Его дыхание, ускоренное, взволнованное, достигает моих волос на затылке. Ему и касаться меня не надо, так явственно, сильно я чувствую его на своей коже.
– Сара, – повторяет он, а я сильней сжимаю ручку – мне надо за что-то держаться, чтобы не развернуться и… окончательно пропасть.
– Не делай этого, – едва слышно просит он. – Он всё, что осталось от нас.
Задушенный всхлип срывается с моих губ, и в следующее мгновение я делаю две вещи: зажимаю ладонью рот, с силой дёргаю дверь, а потом… бегу, словно все гончие ада гонятся за мной.
Глава 17
Джейсон
Иногда бывают такие дни, когда всё в жизни выглядит полным дерьмом. Когда не видно просвета. Когда твоё сердце бьётся, лёгкие дышат, а ты чувствуешь себя мёртвым. Когда всё, что окружает тебя, не вызывает ничего, кроме безразличия.

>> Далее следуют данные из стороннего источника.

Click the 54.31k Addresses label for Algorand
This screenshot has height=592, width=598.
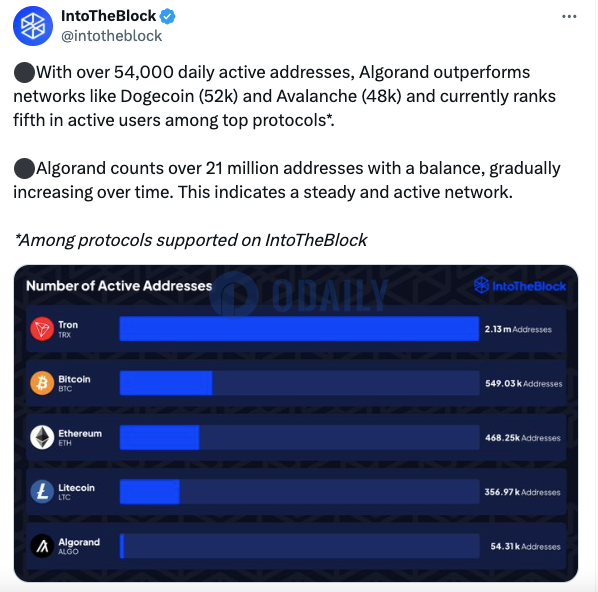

Сегодня один из таких дней. Завтра Сара избавится от нашего ребёнка. Моего.
Мы его не планировали. Мы даже больше не вместе. Но… Чёрт, как же это неправильно! У нас мог быть ребёнок, я хочу этого.
Почему нет?
Сначала её признание напугало меня – ответственность за новую жизнь, глобальные изменения в устоявшемся положении вещей. Но ладно, я готов. Мне тридцать шесть – когда, если не сейчас?
А потом её следующие слова, которые повергли меня в ужас. Чистилище. Ад. Всё будет верным.
Аборт. Ребёнка не будет. Она не хочет его от насильника. Я даже не могу винить её за это. Но от этого нихера не легче.
Всю ночь после ухода Сары я не могу сомкнуть глаз, находясь на взводе. Собственно, я даже в постель не ложусь. Сижу на полу у стены, затягиваясь сигаретами, одна, другая.... Бросил несколько лет назад, но сейчас не могу иначе. Думаю о том, как мы попали в такую жопу. И главное – как из неё выбраться?